Seeking a Friend for the End of the World gave me pause to consider something new – just how terrible it would be to have a head cold during the apocalypse. Everyone has gone to work with a cold. Working while sick is a universal constant, particularly in this country where time off work is considered on par with stealing or hooking. Misery is amplified by other people. As annoying as they are when you are in good health, when your head is swimming and you can only breathe out of one nostril, people are downright insufferable.
Now imagine those same people with two weeks to live. Their poor qualities are amplified by despair while your longsuffering nature is inhibited by overactive mucus membranes. Such things are nightmares made of. Seeking a Friend for the End of the World is the type of film that allows us to give these thoughts pause. Beyond that, it is simplistic and predictable, longer than it should be, and it delivers little beyond emotional melodrama and self assured whimsy. It’s enjoyable enough, but doesn’t quite do such a momentous event in human history the justice it deserves.
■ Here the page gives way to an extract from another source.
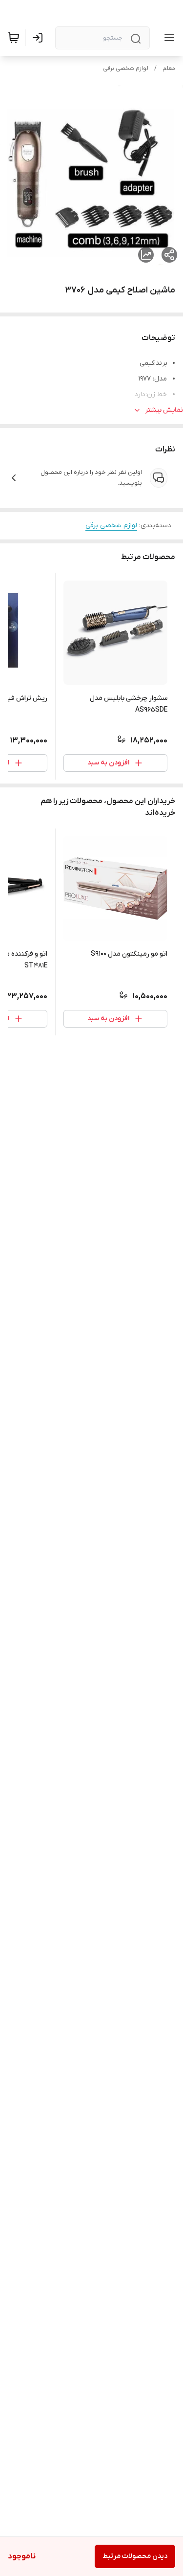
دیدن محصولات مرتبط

The last ditch effort to save the world from a deadly asteroid has failed. The world has watched in stunned silence as their only hope exploded in deep space. Dodge Peterson (Steve Carrell) and his wife hear the news from a local classic rock station, pledging a countdown to apocalypse and all the greatest hits of the recent decades. Dodge’s wife handles the news by sprinting as far away from her husband as she can. Dodge deals with the news by being likably morose. The rest of the country responds as good Americans might; they get very drunk, do lots of drugs, have lots of sex, and riot. These things happen in succession around Dodge, who doesn’t participate, because he’s so likable. Enter the preternaturally pretty and effervescent Penny (Keira Knightly), a free spirited young woman who bounces from man to man, avoids her family, and has an eternal optimism in the face of annihilation. The two meet cute of a fire escape, flee the crumbling society, seeking to right a few wrongs one last time. Through their road trip we see how the End Days affects the world around them. There are less religious services than one might think. Clearly, the film is not set below the Mason-Dixon line.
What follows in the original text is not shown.